◆ **Extrait retenu**
+-------+

1« On ne peut pas ne pas communiquer », certifie l’école de Palo Alto. L’incommunication est l’horizon de la communication, rétorque D. Wolton. Deux positions irréconciliables ? Oui et non. Oui, car la première approche, d’origine psychothérapique, fait de la communication la règle, et de l’incommunication une pathologie ; tandis que la seconde, anthropologique, fait de l’incommunication la base des relations humaines. En cela, elle est une rupture profonde avec le paradigme cybernétique qui a longtemps nourri les recherches en communication. Il ne s’agit plus de penser la communication comme une utopie (Breton, 2004) – celle de la conjuration de l’entropie – mais de concevoir l’incommunication comme une contrainte sociale s’imposant à tous. Non, cependant, puisque les deux approches ne sont pas uniquement antagonistes : elles sont aussi complémentaires. C’est en tout cas ce que nous voudrions aborder dans cet article qui, s’appuyant sur le principe dialogique cher à Morin (2006), montrera que, à l’image de l’inspiration et de la respiration, l’incommunication ne détruit pas la communication mais est la condition même de son existence. Dans un premier temps, nous préciserons ce que nous entendons par communication et incommunication. Dans un second temps, nous reviendrons sur les apports théoriques majeurs de l’incommunication. Enfin, dans un troisième temps, nous verrons que l’incommunication n’est pas le dramatique horizon de la communication, mais le piment qui en fait toute sa saveur.
Essai de définition
2Dans L’Incommunication (Lepastier, 2013), les auteurs – et en particulier Dominique Wolton – utilisent les termes « communication », « non-communication », « incommunication », « incompréhension » et même « acommunication ». Ces termes ne sont pas consensuels et ne sont pas encore stabilisés. Nous n’entendons donc pas les réifier dans une définition unique et atemporelle, mais nous voulons proposer ici une distinction/articulation permettant de mieux saisir notre propos, espérant ainsi favoriser le travail critique du lecteur.
3– Communication. C’est une relation humaine volontaire (elle est le fruit de la volonté des protagonistes) de partage de sens qui s’inscrit dans une durée (ce n’est pas un processus instantané) et dans un contexte donné entre altérités radicales égales et libres. Elle naît de l’altérité et meurt dans la communion. Ce processus de construction de sens oscille entre deux pôles : le contact (partager le même espace-temps pour le plaisir d’être ensemble) et la réflexion (échanger des informations pour construire un sens commun). Dans le premier cas, on parlera de communication phatique (le sens du partage est justement celui du plaisir de la relation, la relation n’a pas d’autre objet qu’elle-même) ; dans le second cas, celui auquel s’intéressent généralement les chercheurs, de communication réflexive.

+-------+

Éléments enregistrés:
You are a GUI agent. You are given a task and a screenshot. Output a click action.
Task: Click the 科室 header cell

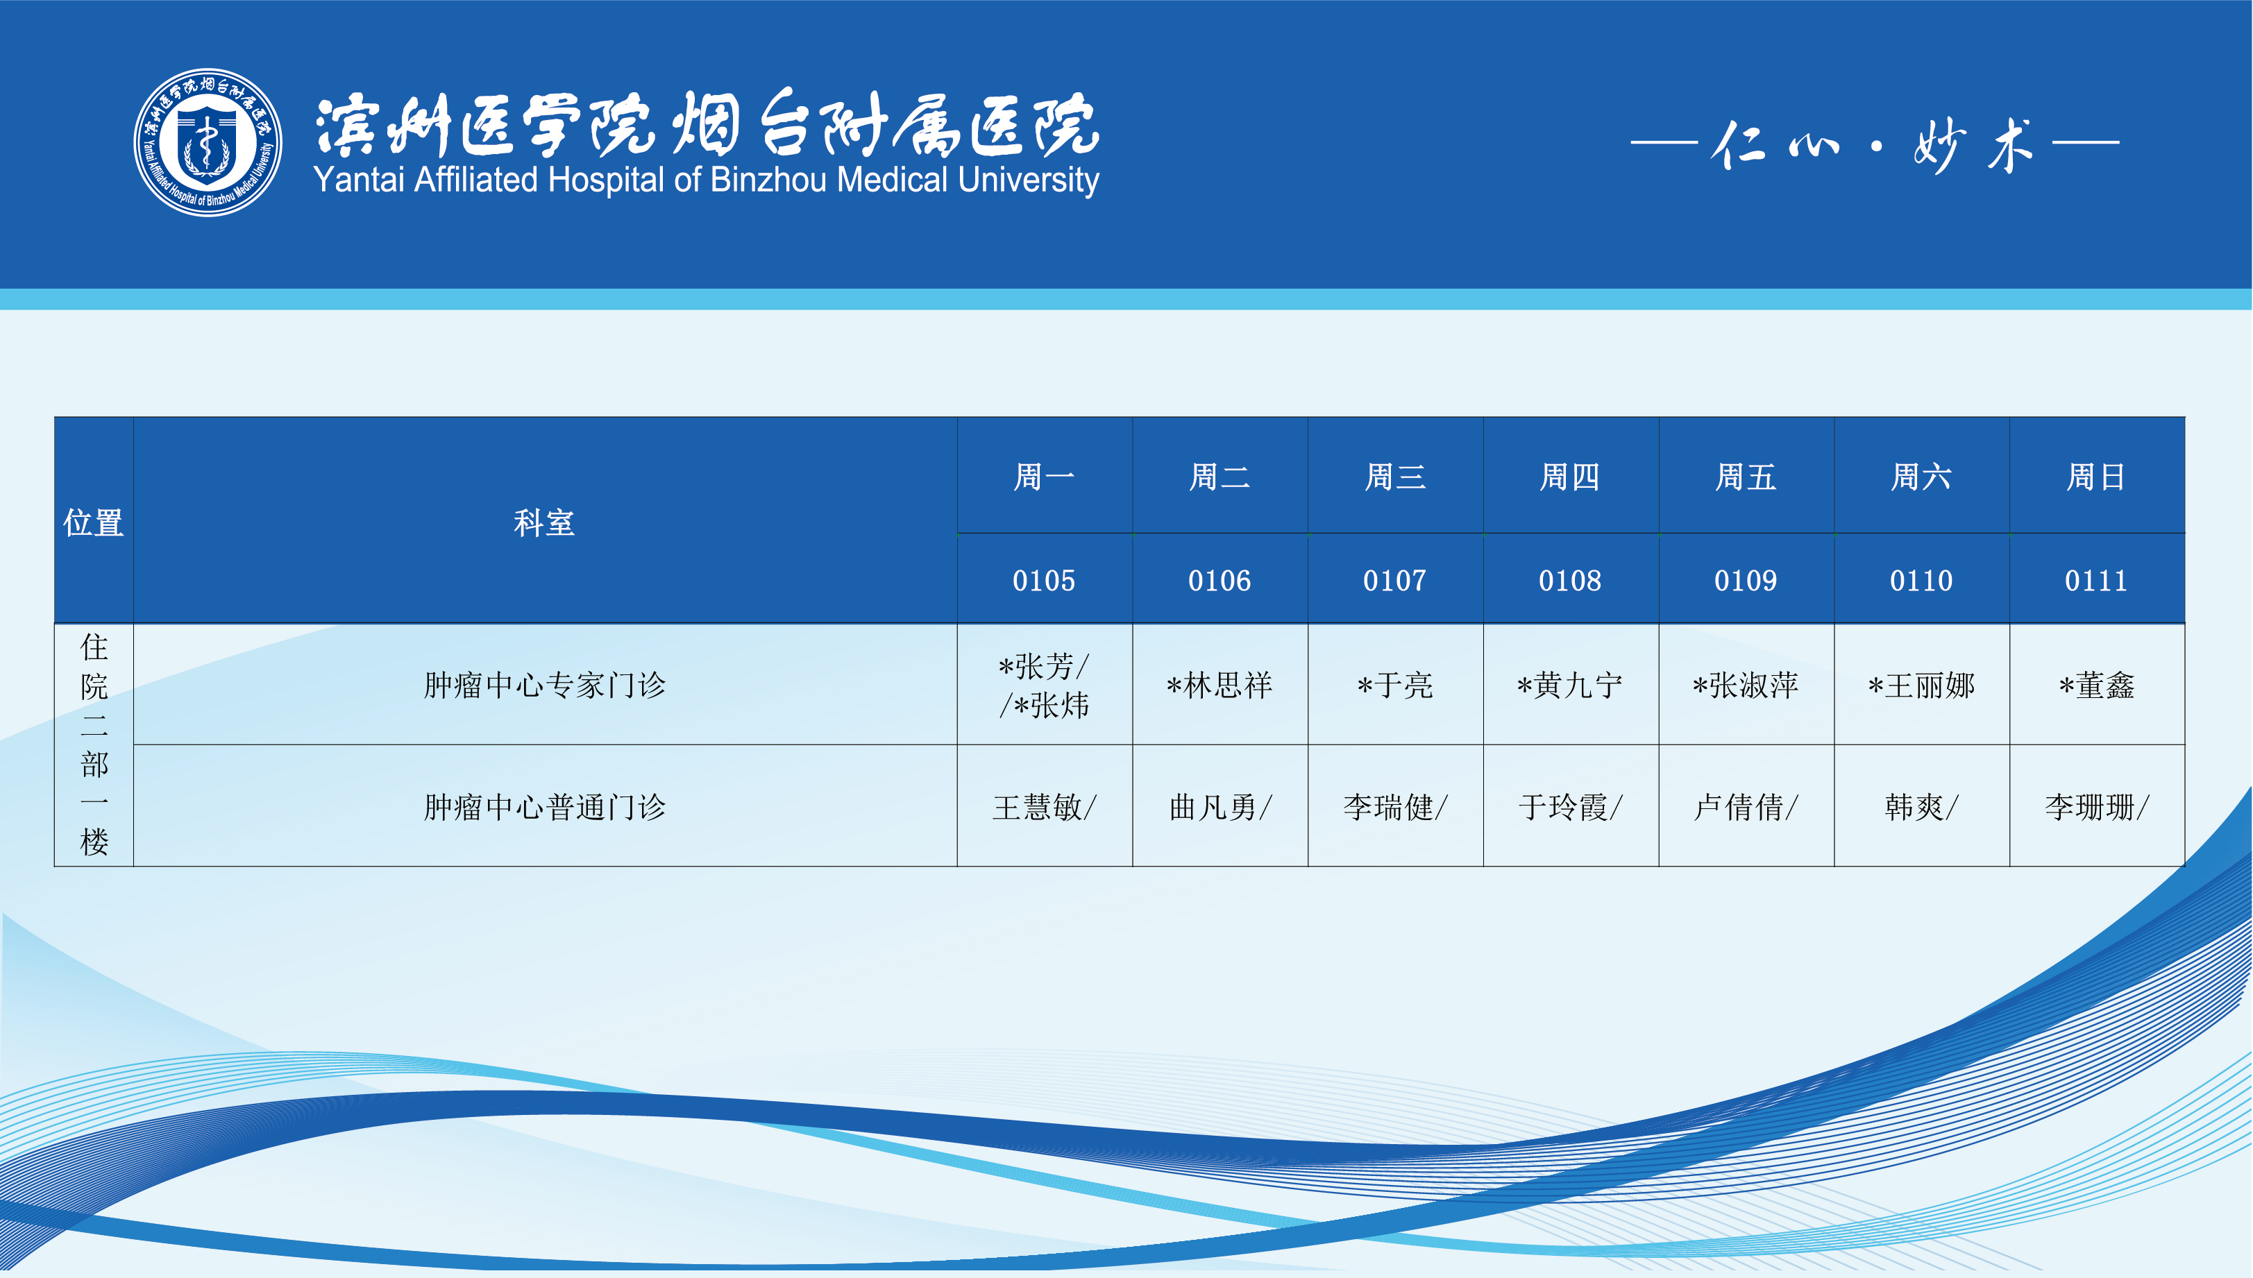point(544,522)
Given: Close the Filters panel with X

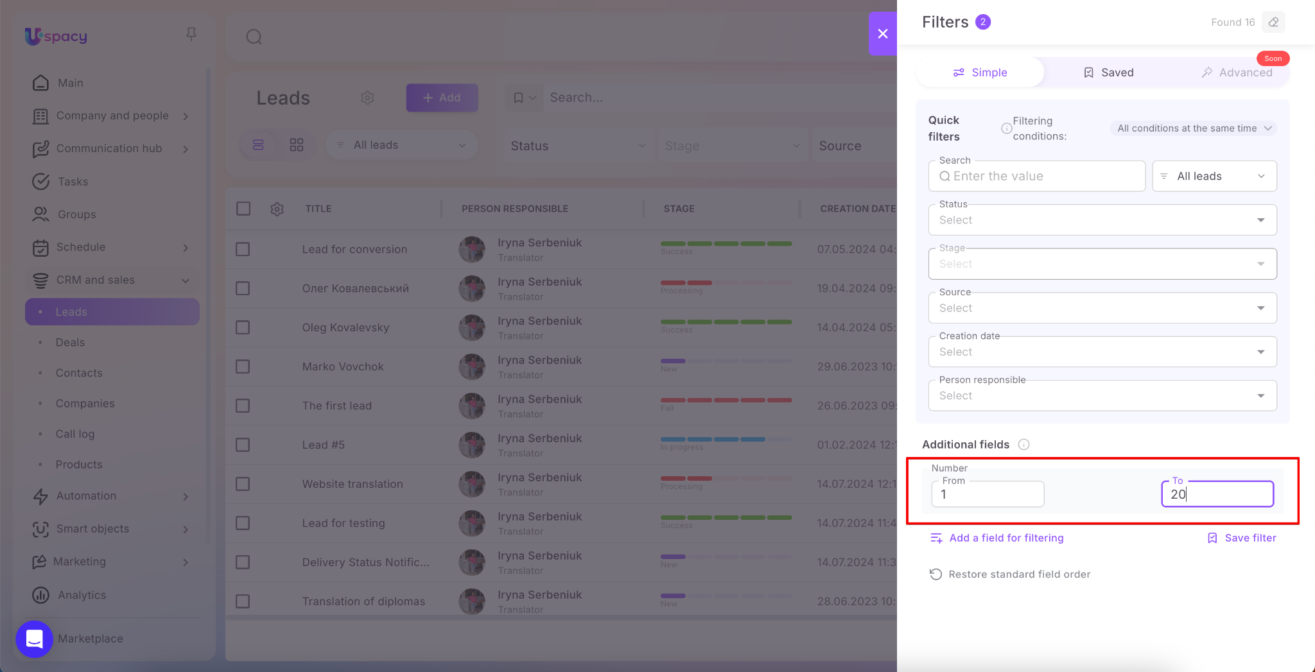Looking at the screenshot, I should 883,33.
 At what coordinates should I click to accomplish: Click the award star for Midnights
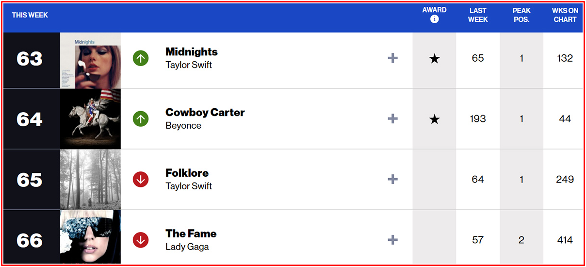(434, 59)
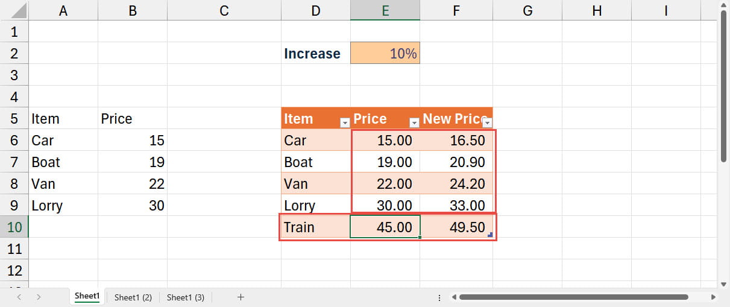
Task: Switch to the Sheet1 (3) tab
Action: (x=185, y=297)
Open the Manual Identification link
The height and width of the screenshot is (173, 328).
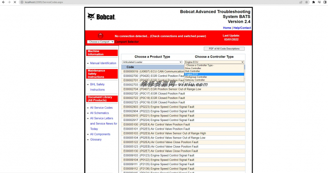[103, 63]
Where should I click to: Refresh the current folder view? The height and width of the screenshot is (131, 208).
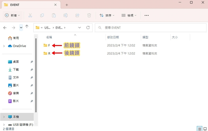click(x=88, y=28)
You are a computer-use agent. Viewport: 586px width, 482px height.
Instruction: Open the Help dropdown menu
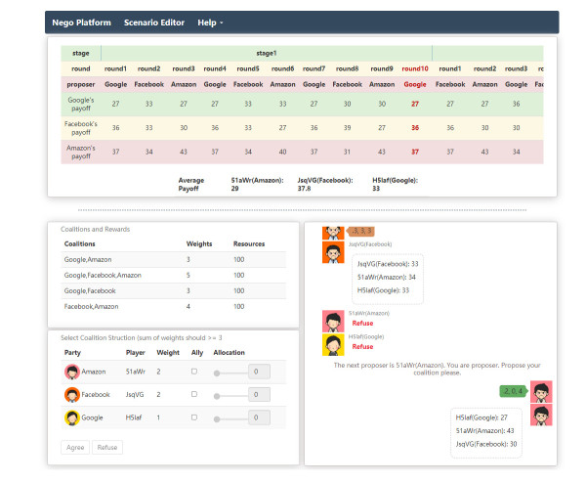pyautogui.click(x=210, y=22)
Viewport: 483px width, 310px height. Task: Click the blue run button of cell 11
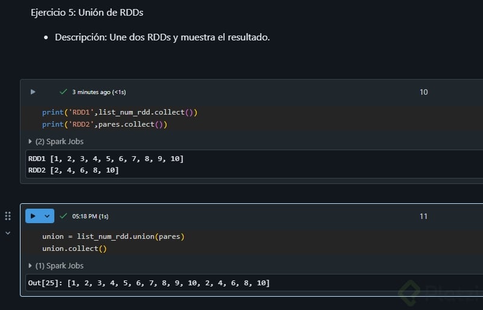tap(33, 216)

+-------+

Modifiez l'extrait sur la communication et l'incommunication en reprenant le passage allant de « 3– Communication. C’est » jusqu'à « de communication réflexive. », où « communion » sera remplacé par « fusion ». Le matériel placé à la suite de l'extrait est indépendant de celui-ci.

3– Communication. C’est une relation humaine volontaire (elle est le fruit de la volonté des protagonistes) de partage de sens qui s’inscrit dans une durée (ce n’est pas un processus instantané) et dans un contexte donné entre altérités radicales égales et libres. Elle naît de l’altérité et meurt dans la fusion. Ce processus de construction de sens oscille entre deux pôles : le contact (partager le même espace-temps pour le plaisir d’être ensemble) et la réflexion (échanger des informations pour construire un sens commun). Dans le premier cas, on parlera de communication phatique (le sens du partage est justement celui du plaisir de la relation, la relation n’a pas d’autre objet qu’elle-même) ; dans le second cas, celui auquel s’intéressent généralement les chercheurs, de communication réflexive.